### Records provided
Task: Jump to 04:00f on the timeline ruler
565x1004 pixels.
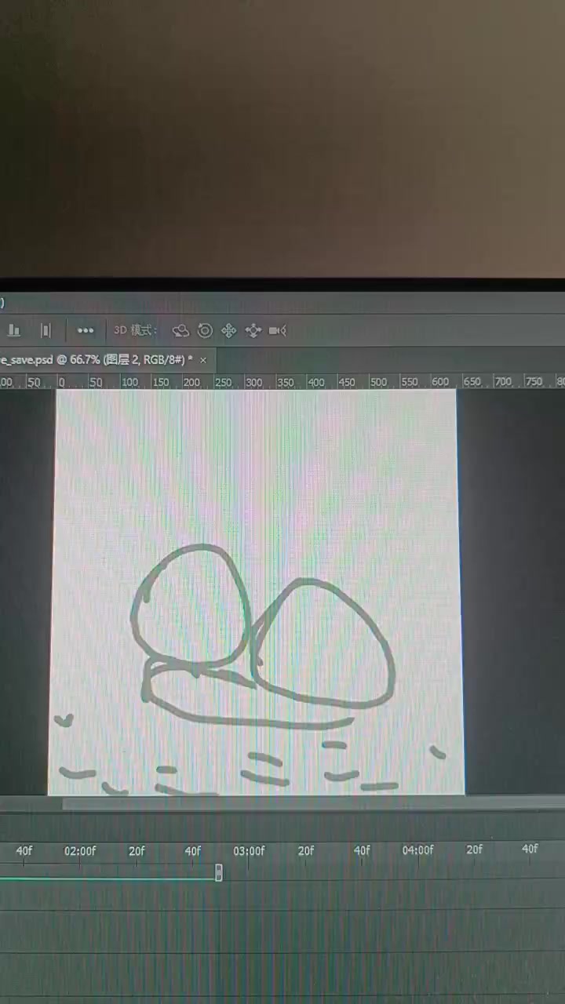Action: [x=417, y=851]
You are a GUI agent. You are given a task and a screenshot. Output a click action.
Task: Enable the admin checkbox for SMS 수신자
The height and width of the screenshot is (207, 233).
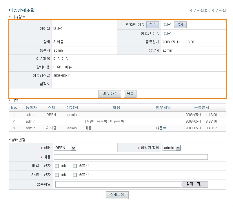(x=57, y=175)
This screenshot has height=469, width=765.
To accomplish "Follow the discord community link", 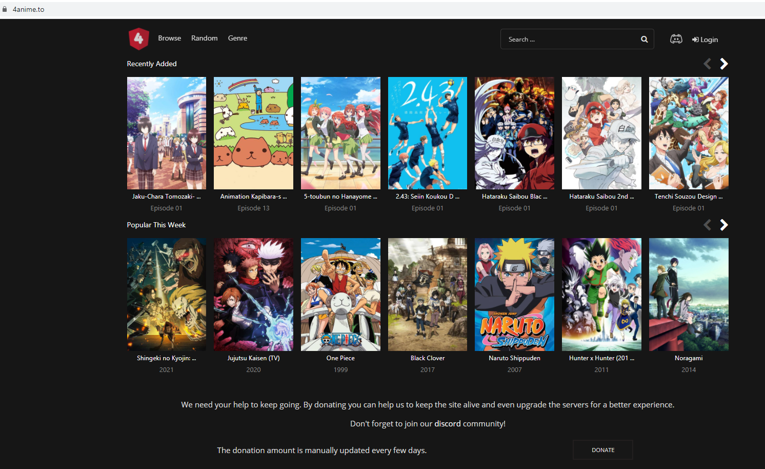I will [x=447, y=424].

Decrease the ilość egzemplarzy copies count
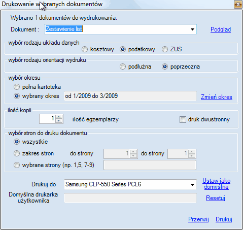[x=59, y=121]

### Work item
Starting from the first line of the entries above, print each line exactly until the line containing "This screenshot has height=469, width=765." has been printed, and skip the pictures.

### Exercise output
Task: Jump to 04:00f on the timeline ruler
565x1004 pixels.
Action: [x=417, y=851]
You are a GUI agent. You are given a task and a screenshot. Output a click action.
Task: Enable the admin checkbox for SMS 수신자
The height and width of the screenshot is (207, 233).
(x=57, y=175)
This screenshot has height=469, width=765.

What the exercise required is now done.